Surprisingly, the densities of proteins in solution, which are important fundamental biophysical quantities, have not been accurately measured. The lack of such data can limit meaningful interpretation of physical and chemical features of proteins and enzymes. Here, we demonstrate a new technique using superparamagnetic iron oxide nanoparticles (SPIONs) for magnetic levitation (MagLev), which promises to more precisely measure the density of proteins in solution. As a test of our new technique, we have levitated human plasma proteins using MagLev. By using standard density glass beads for calibration, MagLev showed that the levitated plasma proteins have a measured density in solution of 1.03 ± 0.02 g/cm3, which is much lower than those reported or assumed in the past literature (i.e., ∼1.35 g/cm3). Our findings suggest that MagLev may provide useful insights into the measurement of densities for better understanding the solution properties of proteins and their interactions both with other proteins in solution and with solvating water molecules.
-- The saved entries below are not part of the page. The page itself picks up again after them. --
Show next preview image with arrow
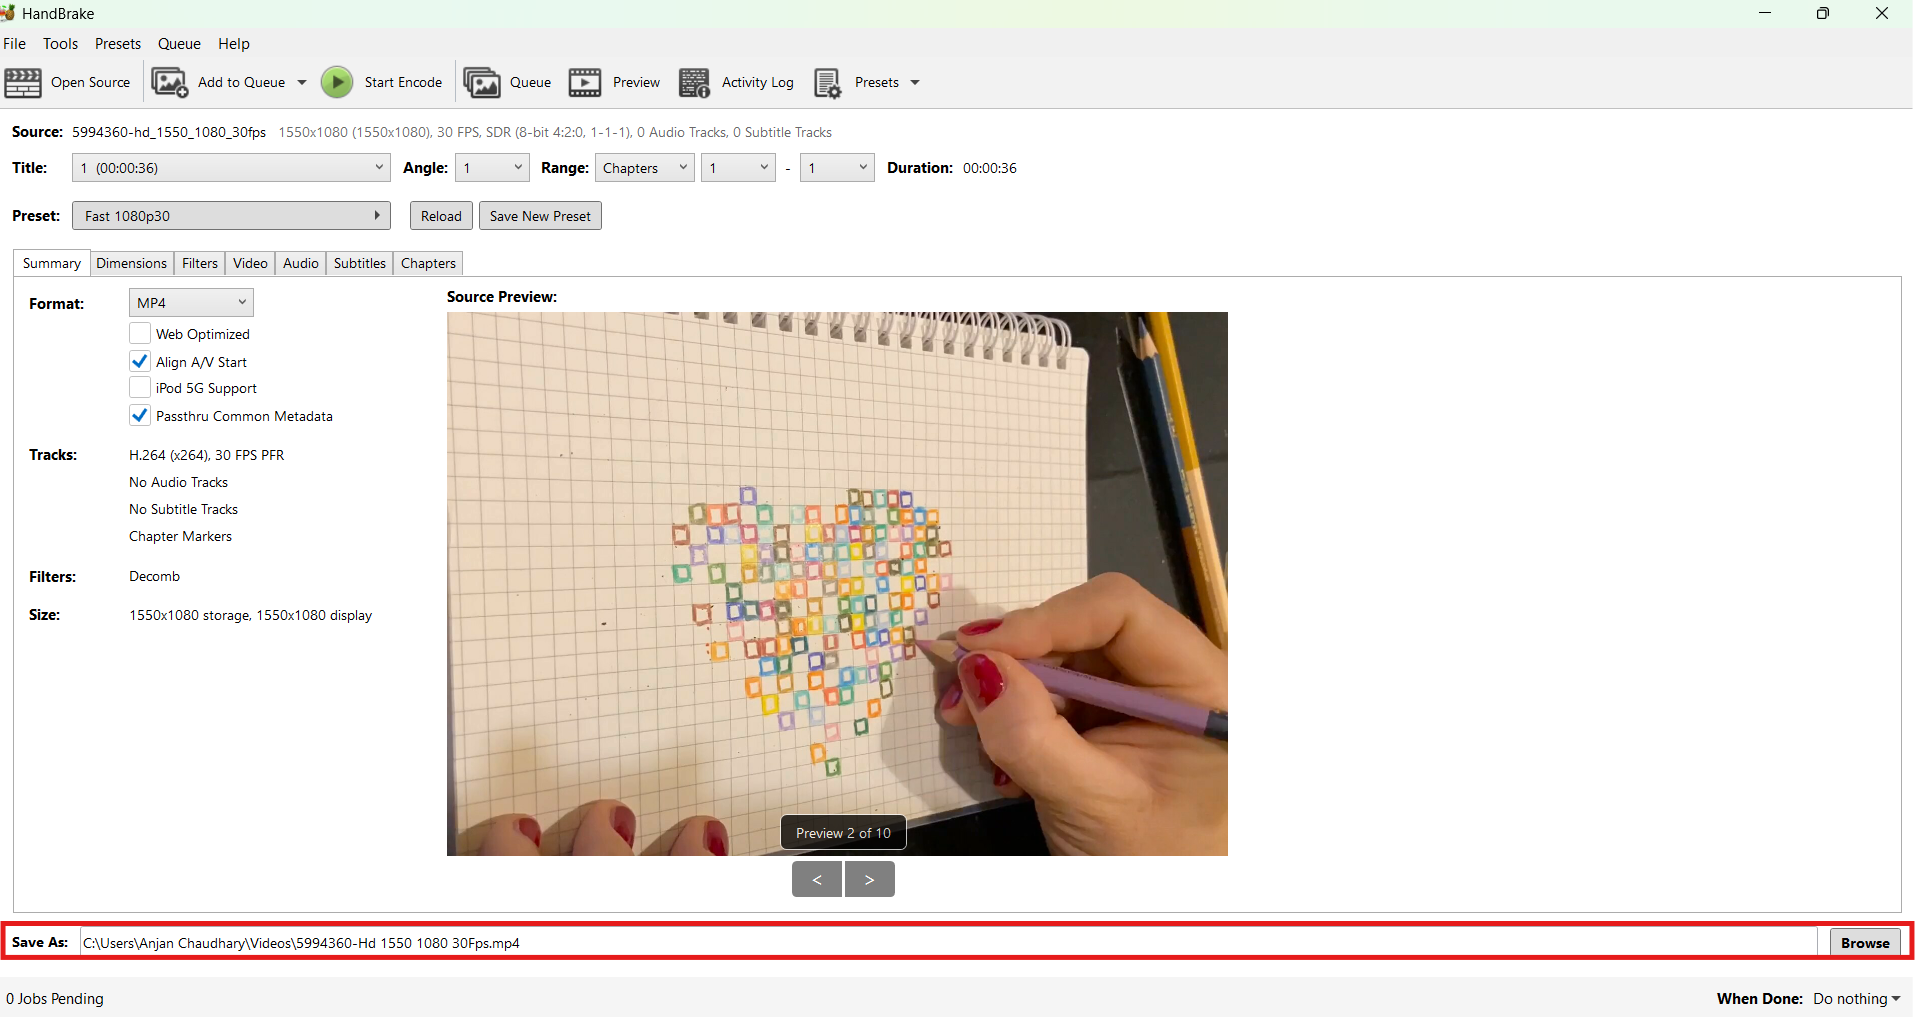Viewport: 1915px width, 1017px height. point(869,880)
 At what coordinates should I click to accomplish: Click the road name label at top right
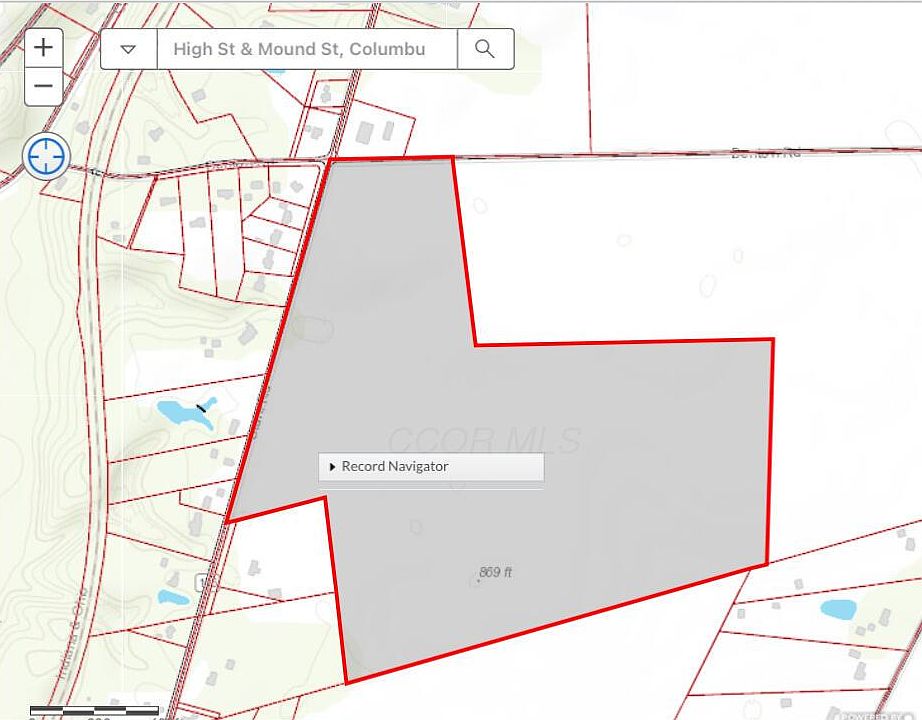pyautogui.click(x=766, y=153)
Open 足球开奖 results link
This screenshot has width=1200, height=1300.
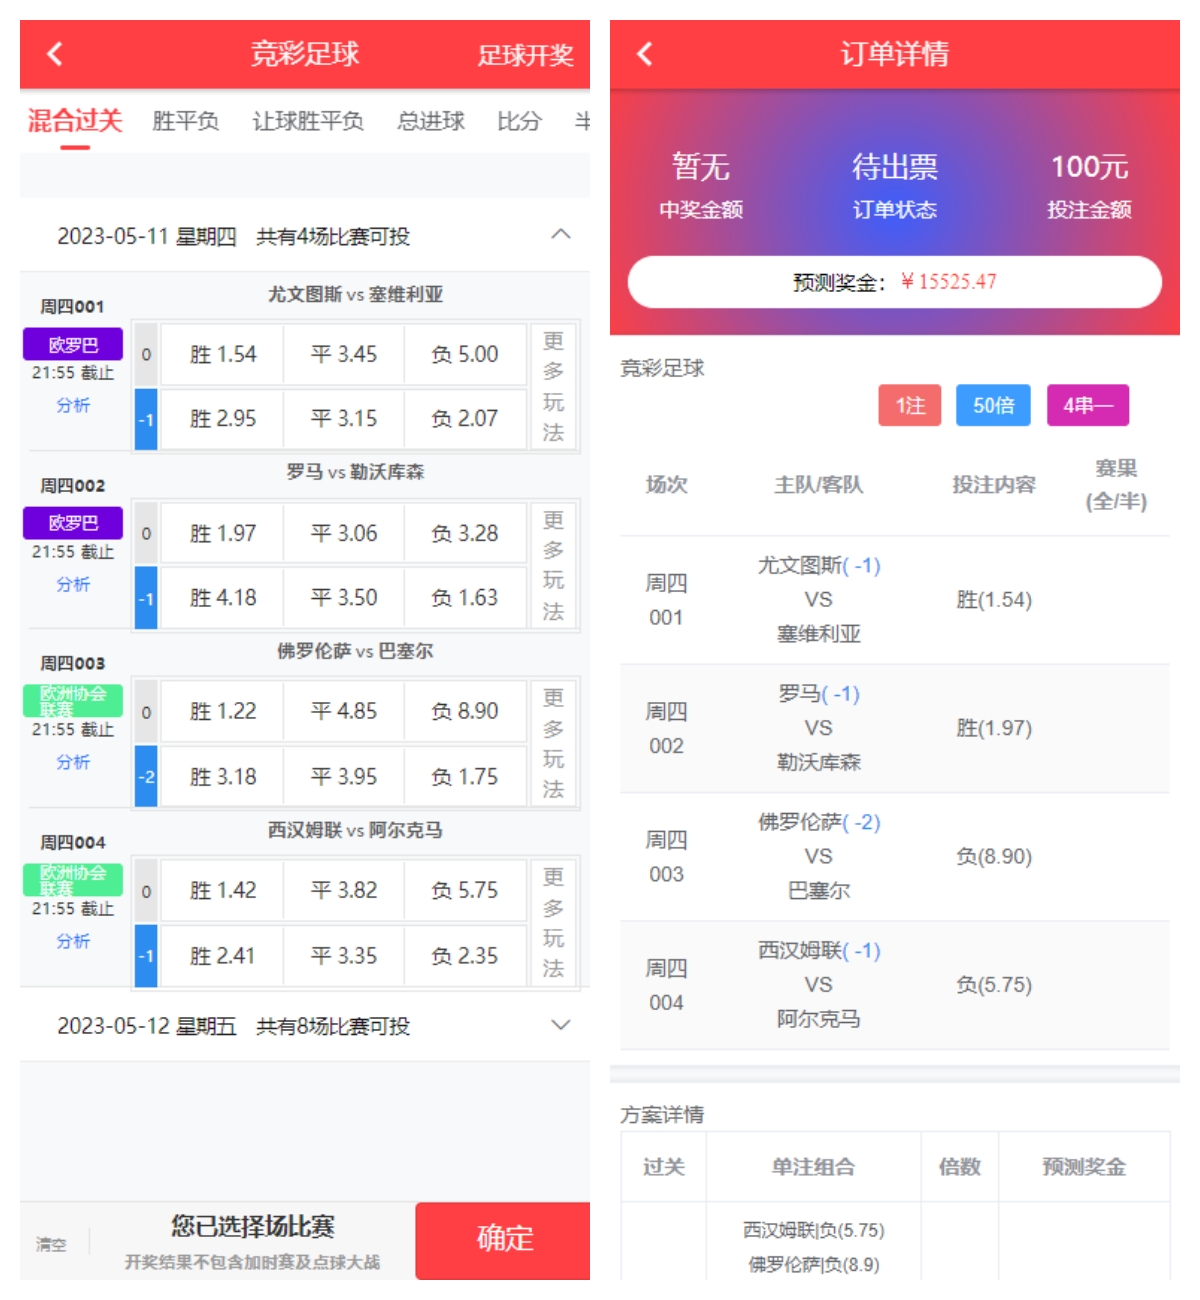coord(525,55)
令人意外的是，溶液中蛋白质的密度作为重要的基础生物物理参数，尚未得到精准测定。此类数据的缺失，会限制对蛋白质与酶的理化特性进行有意义的阐释。本研究提出一种利用超顺磁性氧化铁纳米颗粒（superparamagnetic iron oxide nanoparticles, SPIONs）构建磁悬浮（MagLev）体系的新技术，有望实现溶液中蛋白质密度的精准测定。为验证该新技术的可行性，我们利用MagLev体系实现了人血浆蛋白质的磁悬浮。通过标准密度玻璃微珠进行校准，MagLev体系测得悬浮血浆蛋白的溶液密度为1.03 ± 0.02 g/cm³，远低于既往文献中报道或假定的数值（约1.35 g/cm³）。本研究结果表明，MagLev技术可为蛋白质密度测定提供有价值的研究思路，有助于更深入地理解蛋白质的溶液特性，以及蛋白质与溶液中其他蛋白质、溶剂化水分子之间的相互作用。